A partir de 3 de setembro, a União Europeia exigirá comprovação integral da ausência de antimicrobianos em produtos de origem animal exportados do Brasil, afetando até US$ 2 bilhões em vendas, segundo o Ministério da Agricultura.
A nova regulamentação da União Europeia desloca o foco da análise do produto final para toda a governança documental da cadeia produtiva, exigindo rastreabilidade completa desde a origem dos animais até os protocolos veterinários adotados. Frigoríficos e exportadores precisarão apresentar registros auditáveis e integrados para comprovar o histórico de medicamentos, origem dos insumos e identificação dos lotes.
Erros comuns, como divergências entre registros e falhas na rastreabilidade, poderão inviabilizar embarques ao mercado europeu. Especialistas recomendam auditorias internas imediatas para identificar fornecedores com documentação adequada e ajustar os demais, especialmente pequenos produtores que podem ser excluídos das cadeias exportadoras.
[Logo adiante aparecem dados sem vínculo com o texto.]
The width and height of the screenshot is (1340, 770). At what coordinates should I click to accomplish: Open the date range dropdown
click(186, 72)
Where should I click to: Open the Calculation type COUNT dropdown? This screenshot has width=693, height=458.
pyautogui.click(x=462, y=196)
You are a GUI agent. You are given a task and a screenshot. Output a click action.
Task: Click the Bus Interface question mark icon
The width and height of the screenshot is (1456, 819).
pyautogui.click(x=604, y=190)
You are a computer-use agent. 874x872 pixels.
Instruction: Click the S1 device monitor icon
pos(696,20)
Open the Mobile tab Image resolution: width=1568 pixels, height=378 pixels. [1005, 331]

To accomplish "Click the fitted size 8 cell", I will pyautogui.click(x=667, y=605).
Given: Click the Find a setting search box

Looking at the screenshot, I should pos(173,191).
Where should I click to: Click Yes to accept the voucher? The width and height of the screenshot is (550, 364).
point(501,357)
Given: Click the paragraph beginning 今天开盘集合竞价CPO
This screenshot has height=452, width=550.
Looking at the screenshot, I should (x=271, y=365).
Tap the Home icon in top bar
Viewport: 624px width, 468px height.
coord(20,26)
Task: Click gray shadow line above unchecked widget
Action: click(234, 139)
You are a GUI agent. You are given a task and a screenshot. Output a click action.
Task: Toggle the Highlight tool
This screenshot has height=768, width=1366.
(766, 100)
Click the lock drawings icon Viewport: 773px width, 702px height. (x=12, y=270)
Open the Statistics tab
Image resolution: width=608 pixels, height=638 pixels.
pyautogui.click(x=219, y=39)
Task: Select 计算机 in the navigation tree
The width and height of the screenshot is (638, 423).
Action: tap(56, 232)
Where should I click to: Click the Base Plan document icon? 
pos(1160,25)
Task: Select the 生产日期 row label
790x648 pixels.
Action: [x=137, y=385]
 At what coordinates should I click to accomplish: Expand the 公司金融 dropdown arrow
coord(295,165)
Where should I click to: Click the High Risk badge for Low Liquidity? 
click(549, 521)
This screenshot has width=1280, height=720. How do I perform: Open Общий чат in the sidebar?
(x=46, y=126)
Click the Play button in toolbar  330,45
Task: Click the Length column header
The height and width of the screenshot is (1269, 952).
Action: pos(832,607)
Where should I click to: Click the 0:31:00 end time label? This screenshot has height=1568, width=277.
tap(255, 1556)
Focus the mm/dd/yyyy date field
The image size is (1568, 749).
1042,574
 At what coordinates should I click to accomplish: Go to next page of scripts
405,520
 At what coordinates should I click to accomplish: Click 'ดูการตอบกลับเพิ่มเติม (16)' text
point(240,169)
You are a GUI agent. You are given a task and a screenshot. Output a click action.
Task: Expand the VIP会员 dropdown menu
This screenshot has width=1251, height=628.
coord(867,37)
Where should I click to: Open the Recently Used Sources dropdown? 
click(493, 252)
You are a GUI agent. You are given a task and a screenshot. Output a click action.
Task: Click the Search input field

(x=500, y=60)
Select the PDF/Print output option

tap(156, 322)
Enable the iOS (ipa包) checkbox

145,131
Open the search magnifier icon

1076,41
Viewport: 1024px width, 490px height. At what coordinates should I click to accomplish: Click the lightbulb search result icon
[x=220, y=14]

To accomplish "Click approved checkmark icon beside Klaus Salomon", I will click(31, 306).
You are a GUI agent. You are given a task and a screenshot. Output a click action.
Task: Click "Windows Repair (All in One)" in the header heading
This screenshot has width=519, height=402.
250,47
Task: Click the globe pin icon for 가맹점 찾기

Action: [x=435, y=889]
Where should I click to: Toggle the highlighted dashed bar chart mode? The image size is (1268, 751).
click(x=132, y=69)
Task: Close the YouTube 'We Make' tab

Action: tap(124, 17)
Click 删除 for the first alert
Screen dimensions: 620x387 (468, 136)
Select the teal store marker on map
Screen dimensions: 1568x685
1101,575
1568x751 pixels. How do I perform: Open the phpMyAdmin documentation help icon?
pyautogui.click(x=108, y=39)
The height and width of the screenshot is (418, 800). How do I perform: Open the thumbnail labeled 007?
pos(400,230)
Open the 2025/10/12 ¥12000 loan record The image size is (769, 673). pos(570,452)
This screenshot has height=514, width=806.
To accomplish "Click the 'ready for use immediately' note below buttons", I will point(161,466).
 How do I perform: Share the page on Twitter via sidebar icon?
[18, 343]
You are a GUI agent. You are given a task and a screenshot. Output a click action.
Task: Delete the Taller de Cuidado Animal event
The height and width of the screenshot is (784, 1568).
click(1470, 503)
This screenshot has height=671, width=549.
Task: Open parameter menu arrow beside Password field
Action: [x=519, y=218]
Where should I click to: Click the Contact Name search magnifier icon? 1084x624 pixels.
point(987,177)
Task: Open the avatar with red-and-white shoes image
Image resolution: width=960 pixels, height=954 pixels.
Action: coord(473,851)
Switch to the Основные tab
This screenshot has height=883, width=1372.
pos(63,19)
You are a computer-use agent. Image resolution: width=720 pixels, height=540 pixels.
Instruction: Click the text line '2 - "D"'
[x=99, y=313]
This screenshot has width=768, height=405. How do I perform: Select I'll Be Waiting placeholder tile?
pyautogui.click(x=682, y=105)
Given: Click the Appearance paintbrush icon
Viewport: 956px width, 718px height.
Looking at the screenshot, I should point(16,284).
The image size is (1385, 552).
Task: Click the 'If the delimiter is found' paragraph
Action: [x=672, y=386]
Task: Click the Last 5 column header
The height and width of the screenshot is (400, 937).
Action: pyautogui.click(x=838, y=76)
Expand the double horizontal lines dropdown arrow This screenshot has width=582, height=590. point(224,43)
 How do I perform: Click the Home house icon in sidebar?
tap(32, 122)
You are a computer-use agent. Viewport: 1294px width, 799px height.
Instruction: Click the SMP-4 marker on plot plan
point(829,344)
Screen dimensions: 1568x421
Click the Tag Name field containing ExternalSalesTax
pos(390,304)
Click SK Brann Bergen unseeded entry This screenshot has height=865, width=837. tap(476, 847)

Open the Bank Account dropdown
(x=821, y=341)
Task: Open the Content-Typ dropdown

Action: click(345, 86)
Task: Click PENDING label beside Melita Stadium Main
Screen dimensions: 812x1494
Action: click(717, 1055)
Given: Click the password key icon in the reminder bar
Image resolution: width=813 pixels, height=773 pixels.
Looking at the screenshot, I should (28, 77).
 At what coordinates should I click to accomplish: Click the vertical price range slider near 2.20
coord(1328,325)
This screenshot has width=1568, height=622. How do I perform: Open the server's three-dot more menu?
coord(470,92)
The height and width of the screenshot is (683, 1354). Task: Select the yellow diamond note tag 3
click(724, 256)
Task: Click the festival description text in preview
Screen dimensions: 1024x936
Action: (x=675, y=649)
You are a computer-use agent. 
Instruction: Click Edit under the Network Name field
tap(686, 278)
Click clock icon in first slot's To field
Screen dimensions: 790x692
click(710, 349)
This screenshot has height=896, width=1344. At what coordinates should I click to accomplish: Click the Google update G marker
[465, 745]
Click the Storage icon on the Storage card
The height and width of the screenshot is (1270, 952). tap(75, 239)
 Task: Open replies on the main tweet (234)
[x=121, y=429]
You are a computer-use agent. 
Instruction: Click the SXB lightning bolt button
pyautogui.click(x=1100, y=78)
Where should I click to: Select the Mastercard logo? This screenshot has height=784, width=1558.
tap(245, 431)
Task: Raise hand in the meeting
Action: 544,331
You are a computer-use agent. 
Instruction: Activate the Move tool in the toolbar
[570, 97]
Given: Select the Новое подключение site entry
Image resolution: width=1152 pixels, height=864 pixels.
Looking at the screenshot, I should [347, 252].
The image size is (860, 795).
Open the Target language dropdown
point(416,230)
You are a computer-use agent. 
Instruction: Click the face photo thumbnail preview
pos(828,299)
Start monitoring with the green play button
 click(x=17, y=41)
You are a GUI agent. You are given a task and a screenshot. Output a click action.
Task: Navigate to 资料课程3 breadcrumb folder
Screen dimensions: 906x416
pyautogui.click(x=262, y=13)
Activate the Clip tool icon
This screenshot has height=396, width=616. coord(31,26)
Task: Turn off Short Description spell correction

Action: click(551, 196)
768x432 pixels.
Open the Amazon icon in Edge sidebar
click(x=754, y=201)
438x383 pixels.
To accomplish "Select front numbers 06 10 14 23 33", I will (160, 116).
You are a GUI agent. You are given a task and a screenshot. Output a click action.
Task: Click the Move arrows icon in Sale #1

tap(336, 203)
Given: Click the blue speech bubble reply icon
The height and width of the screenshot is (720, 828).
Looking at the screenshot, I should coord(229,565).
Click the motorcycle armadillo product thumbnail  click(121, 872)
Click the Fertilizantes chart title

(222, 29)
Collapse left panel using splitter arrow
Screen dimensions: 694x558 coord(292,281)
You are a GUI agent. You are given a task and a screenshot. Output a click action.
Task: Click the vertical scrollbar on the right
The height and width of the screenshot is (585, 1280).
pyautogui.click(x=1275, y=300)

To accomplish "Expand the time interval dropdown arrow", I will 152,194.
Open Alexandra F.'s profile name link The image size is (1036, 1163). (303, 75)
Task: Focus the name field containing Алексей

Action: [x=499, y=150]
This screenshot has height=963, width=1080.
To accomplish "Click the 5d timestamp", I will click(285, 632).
A nova regra já provoca mudanças nos contratos do agronegócio, com inclusão de cláusulas de compliance sanitário, due diligence contínua e integração entre áreas jurídicas e operacionais. Há preocupação sobre possíveis barreiras comerciais não tarifárias e aplicação discriminatória das regras pela União Europeia, o que pode gerar questionamentos na Organização Mundial do Comércio.